**Work request**
Among the entries that follow, some lines contain the word "width". Show all of them.

**Records shown**
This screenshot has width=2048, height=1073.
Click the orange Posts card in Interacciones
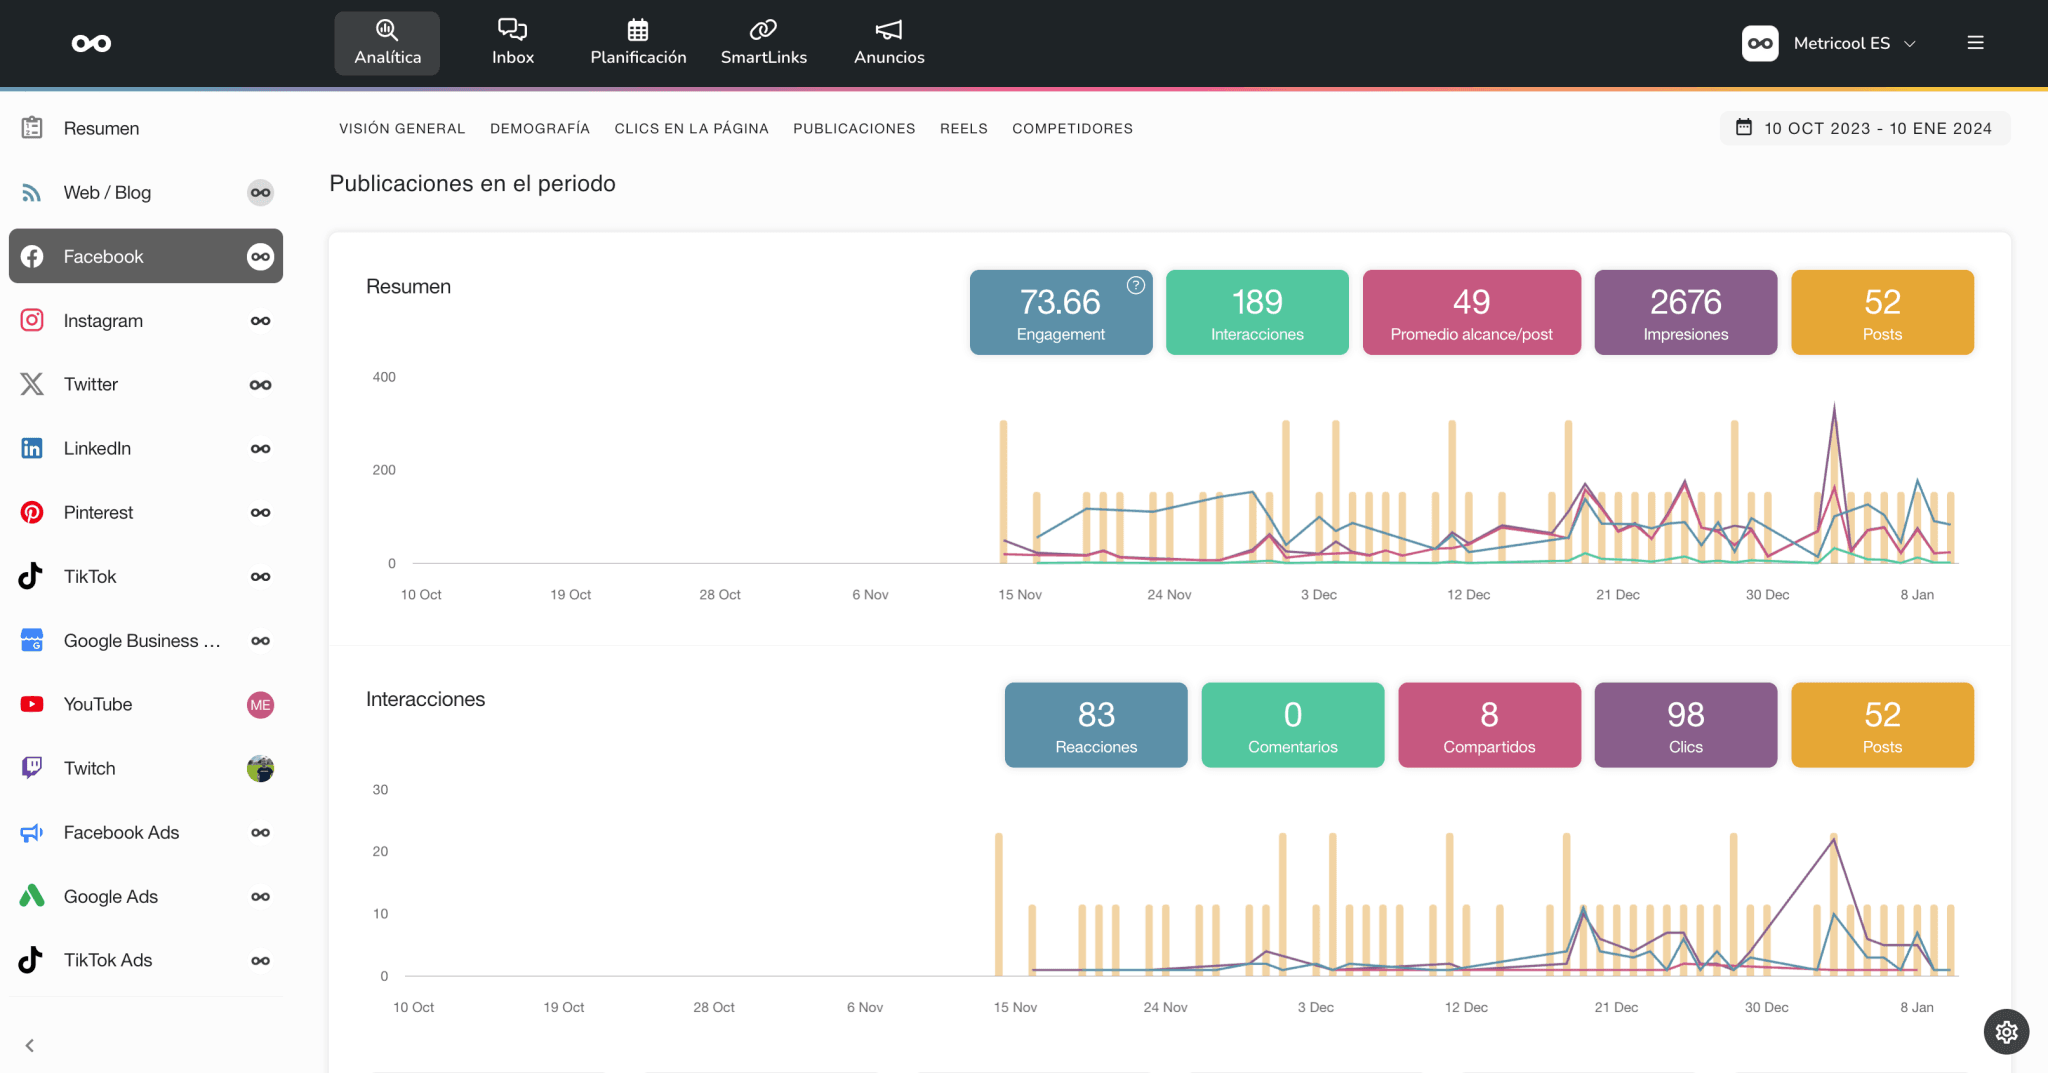pos(1881,725)
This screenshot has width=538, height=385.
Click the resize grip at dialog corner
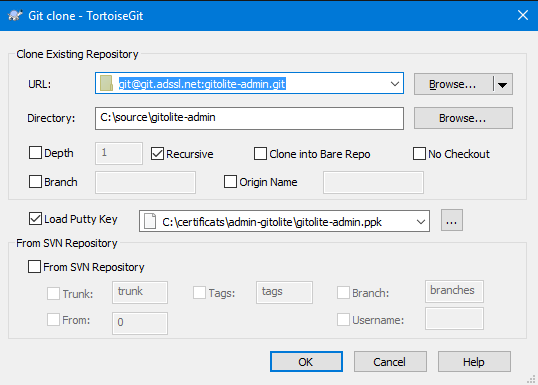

**Exercise answer**
This screenshot has width=2048, height=1073.
This screenshot has width=538, height=385.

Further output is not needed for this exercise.